Comprised of information collected by knowledgeable local women known as Searchers, and printed by a respected City businesswoman named Ellen Cotes, the 1665 Bills of Mortality are a rare and unique record of life and death during the Great Plague of London. With title pages edged in black and decorated with striking memento mori of skulls and skeletons the Bills record how at least seventy percent of those who died that year perished of the dreaded bubonic plague. By insisting on recording and publishing all reported deaths – alongside enforcing household quarantines and ensuring food supplies – Lord Mayor of the City of London, Sir John Lawrence, gained praise for including the public in managing the evolving health crisis.

With the re-emergence of bubonic plague in the port cities of Hamburg and Amsterdam, in May 1664 quarantines had sensibly, if unpopularly, been imposed by the English government on all merchant-sailors entering the Thames estuary, as well as on the goods they brought with them. And at about the same, throughout that year – from the New England Colonies of British America to the ancient Kingdom of Korea – a fiery comet was observed in the night skies. By December 1664 it was widely witnessed in England by, amongst many others, naval-administrator Samuel Pepys, and Cambridge undergraduate Isaac Newton. Even the “Merry Monarch” himself, King Charles II, and his Queen were said to have sat up late to behold it. The coffeehouses of London were abuzz – and some even claimed the comet had made an ominous roaring sound. Warily, wrote Pepys, “God avert its ill bodings (if it have any)”.
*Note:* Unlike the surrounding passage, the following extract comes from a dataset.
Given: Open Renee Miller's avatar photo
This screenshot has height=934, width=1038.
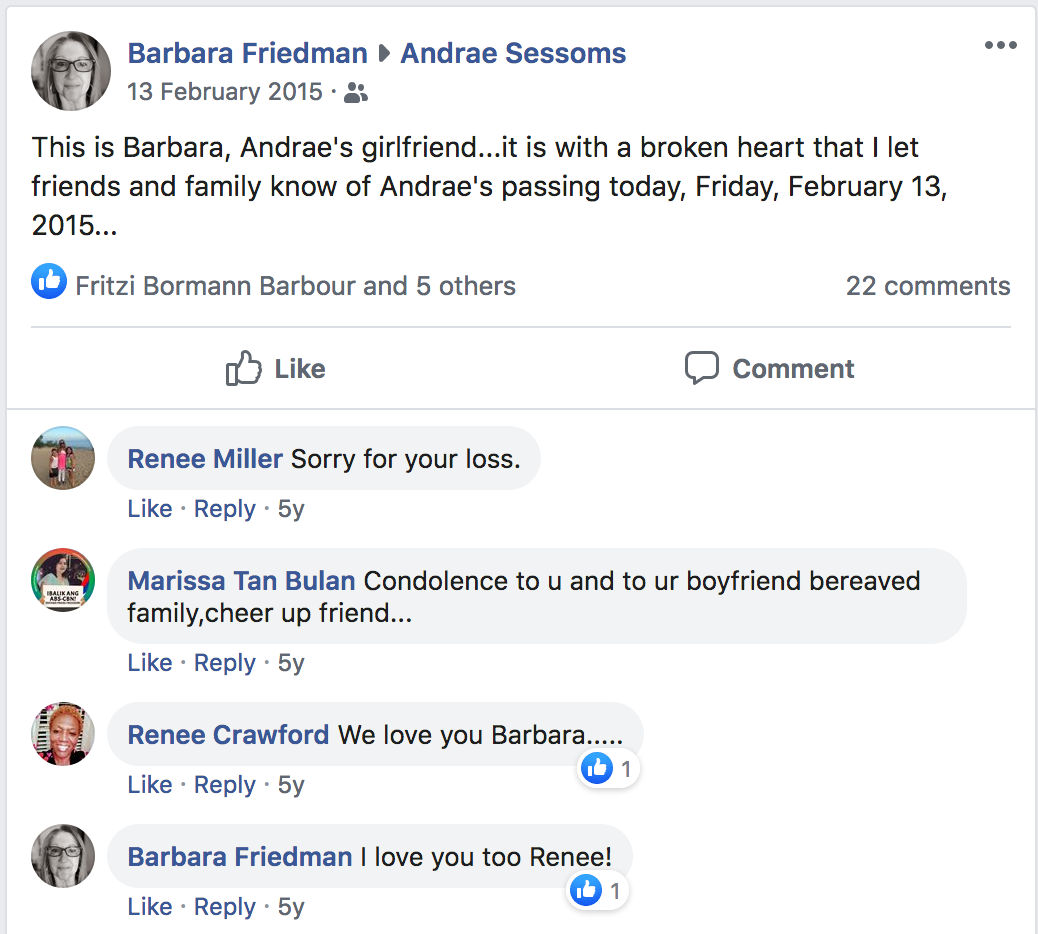Looking at the screenshot, I should pos(63,458).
By the spring of 1665, the plague was spreading fast and household quarantines fully came into force just as the nation manoeuvred to war once again with the Netherlands. And as the Royal Society began publishing their first scientific journal, Philosophical Transactions, the Puritan preacher John Bunyan began writing The End of the World. Streets were emptied and shops shut-up. By the summer, those who could had fled to the relative safety of the countryside. Although Pepys remained quite happily – and profitably – in town, he sent his wife away carrying the family gold. With Cambridge University feeling it prudent to close its doors, the young Isaac Newton was sent into (what turned out to be a very learned) lockdown at home in Lincolnshire. Naturally, the King – described by contemporary libertine John Wilmot as “pretty, witty” and “foolish” – escaped London for Wiltshire and Devon; his Parliament choosing to sit in Oxford that autumn. And thanks to measures imposed by the Edinburgh government, although the plague reached as far north as the village of Eyam in Derbyshire – and with tragic consequences – it never reached Scotland.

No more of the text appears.